Tax rate for resident companies

Under the Law on Profit Tax both residents and non-residents pay profit-tax in the the Republic of Armenia (RA). Legal entities are deemed to be residents if they have received state registration in Armenia. Residents are taxed on profit derived both in Armenia and abroad (while non-residents are taxed only on income within the RA). Non-residents operating through subdivisions in Armenia are taxed on profits earned from the activities in Armenia.
The annual profit tax rate is 20%.
The law may establish, for certain payers, groups of payers and types of activity, a fixed payment, which substitutes for profit tax.

   
Tax rate on long-term capital gains There is no long-term capital gains tax in Armenia.
   
System governing groups of companies and dividends paid by subsidiaries to their parent companies Dividends received by resident companies are not taxed.
   
Tax rate on branches There is no special branch tax in the Republic of Armenia.
The rules for the calculation of the tax differ from general rules applying to corporations. However in terms of accounting obligations the same rules apply to branches as to corporate entities.




Income tax

Fiscal year The tax year is the calendar year.
   
Income tax rate According to the Law on Income Tax residents of the RA and non-residents are liable to income tax. Residents are taxed on their worldwide income and non-residents are taxed on income from Armenian sources only. Individuals are considered to be resident in Armenia if they are physically present for 183 days or more in any consecutive twelve-month period commencing or ending in the tax year. Individuals whose center of vital interests is in Armenia, as well as those in the civil service of the Republic of Armenia outside the country are also considered as residents. Individuals who do not meet these conditions are non-residents.
Income tax is calculated by a tax agent (employer) on a monthly basis at the following rates:
a) Monthly taxable income : (0 – 80,000) AMD, Tax Rate is 10%
b) Monthly taxable income : More than AMD 80,000, Tax : 8,000 AMD + 20% of the amount exceeding 80,000 AMD
   
Tax deductions or other allowances Individual tax payers are subjected to the following deductions:
1. Personal Allowance: 20,000 AMD is deducted from personal monthly gross income before calculating tax,
2. Income of military personnel is tax free,
3. Grant, property and cash received as inheritance, dividends, income from realisation of agricultural productions,and insurance compensation are not taxed,
4.Contributions made to religious, public and other non-profit organizations (total contribution not exceeding 5% of the taxable income) are exempted from tax,
5. Scholarship and stipends paid to students and monetary & non-monetary gains from lotteries are not taxed.
6.For royalties, leasing and interest income the income-tax rate is 10% without taking into account the deductions specified above.



VAT rates

Standard rates Everyone who conducts independent economic activity (business) in a legal form and carries out taxable transactions must pay VAT with the exception of those who are subject to simplified tax (if revenue from taxable transactions during the previous calendar year does not exceed AMD 50 million).
The general VAT rate is 20% of the turnover of taxable goods and services, which is equal to 16,67% of VAT-inclusive prices.
   
Reduced rates According to the Law some transactions and operations are exempt from VAT and some are rated at zero per cent. The difference between exemption and zero rating is that exemption does not compensate a seller for VAT paid and incorporated at earlier stages of the distribution chain; it only exempts the value added by the seller. Zero rating removes taxes incorporated at all stages.

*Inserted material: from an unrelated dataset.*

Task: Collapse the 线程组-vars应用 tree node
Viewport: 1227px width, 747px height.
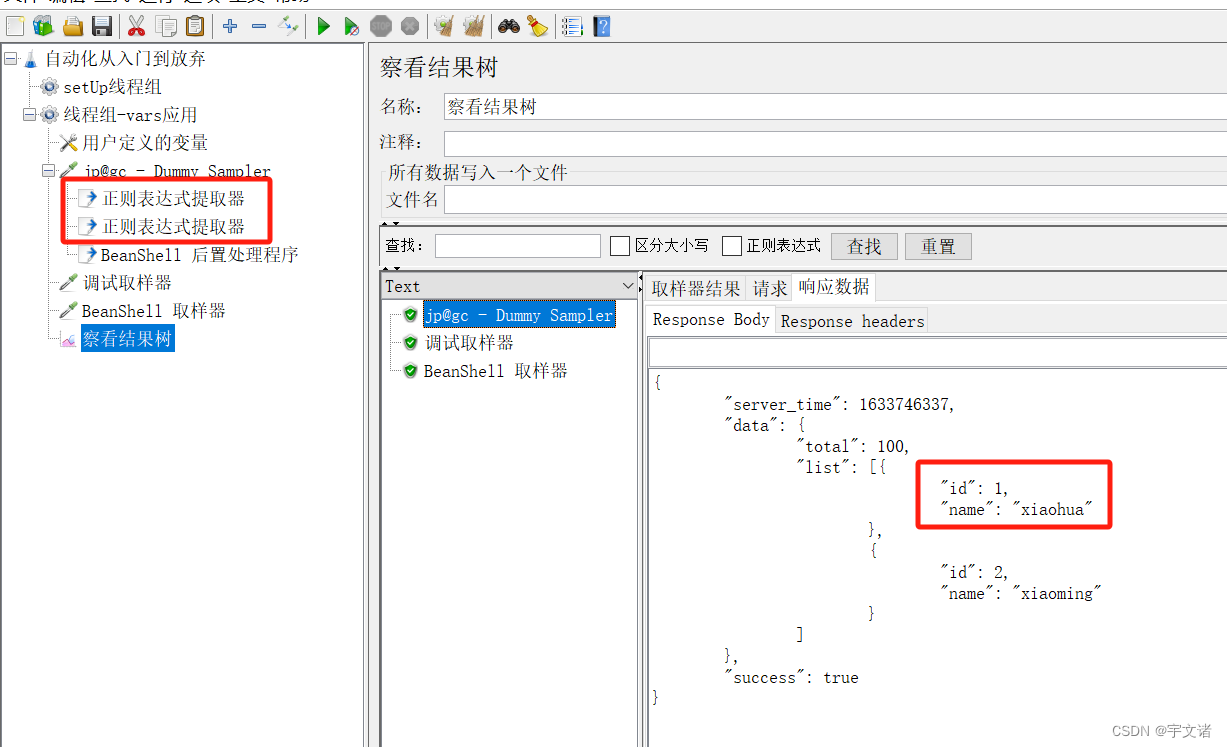Action: (x=30, y=114)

ZERO RATES: Zero rating applies to the following goods and services:
- exported goods;
- retail sale of goods for passengers of international routes in airports, in places specially allocated for that purpose beyond customs and passport control territories;
- maintenance, repair and re-equipment of the means of transport for international transportation;
- on processing and assembling of products from raw materials,
- semi manufactured goods, and materials provided by foreign residents and exported outside the customs of RA;
- services, whose place of provision is outside the domestic territory of RA;
- commodities for the official and personal use of diplomatic and consular personnel;
- transit transportation of foreign loads through the territory of the RA, etc.

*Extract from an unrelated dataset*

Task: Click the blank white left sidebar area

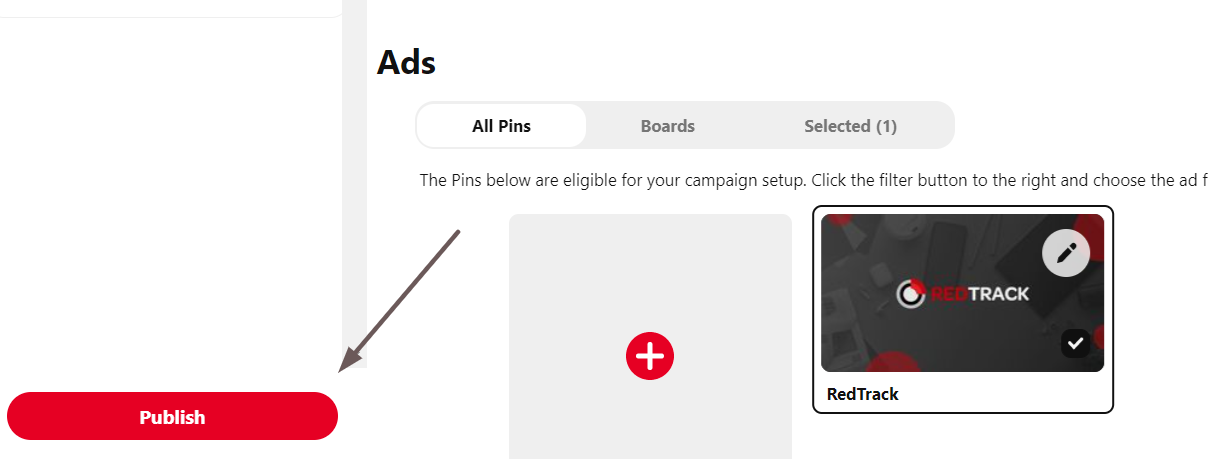Action: tap(170, 200)
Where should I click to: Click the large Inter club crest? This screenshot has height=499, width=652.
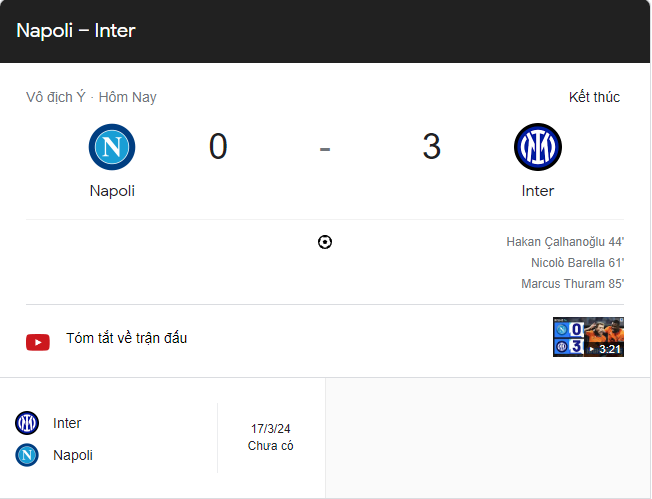[x=538, y=147]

EXEMPTIONS: The VAT law exempts certain items, among which the following are included:
- tuition for secondary, professional, and high schools;
- education material such as music books, albums for drawing, children’s and school literature;
- scientific research work; poisonous chemicals, fertilizers used in the production of agricultural products;
- radio and TV broadcasting, not paid for by the users;
- sales of newspapers and magazines;
- insurance, reinsurance and banking operations;
- sales of bread;
- sales of mazut;
- sales of precious and semiprecious stones, registered on the list, approved by the Government of the RA;
- products and services imported to the RA for humanitarian and charitable purposes.



Other important taxes


Name of tax
Rate
Excise Tax  
Different tax rates apply based on the qualtity, volume, and type of the product imported, in accordance with the country's Tax Code.  
Property Tax  
0.1%, 0.2%, 0.4%, 0.6%, 0.8%, etc. annually depending on the type of property.  
Land Tax  
Agriculture Land: It is calculated at 15% of the annual net-income determined by the "cadastral" evaluation.
Non-agricultural Land: The annual rate is 0.5-1% of the "cadastral" value of the land.
* 'Cadastre' is the land valuation system.  


 

Accounting

Introduction
The 'Law on Accounting' in Armenia defines the uniform bases for the organization and conduct of accounting, the preparation and filing of financial reports in the Republic of Armenia, regulates other relations pertaining to accounting.
This scope of this law extends to enterprises, institutions and organizations, and branches & representations of foreign organizations (including banks).
The regulation of accounting in the Republic of Armenia is implemented by the government of the Republic of Armenia and/or a body (bodies) of state governance authorized by the latter, and in case of banks by the Central Bank of the Republic of Armenia.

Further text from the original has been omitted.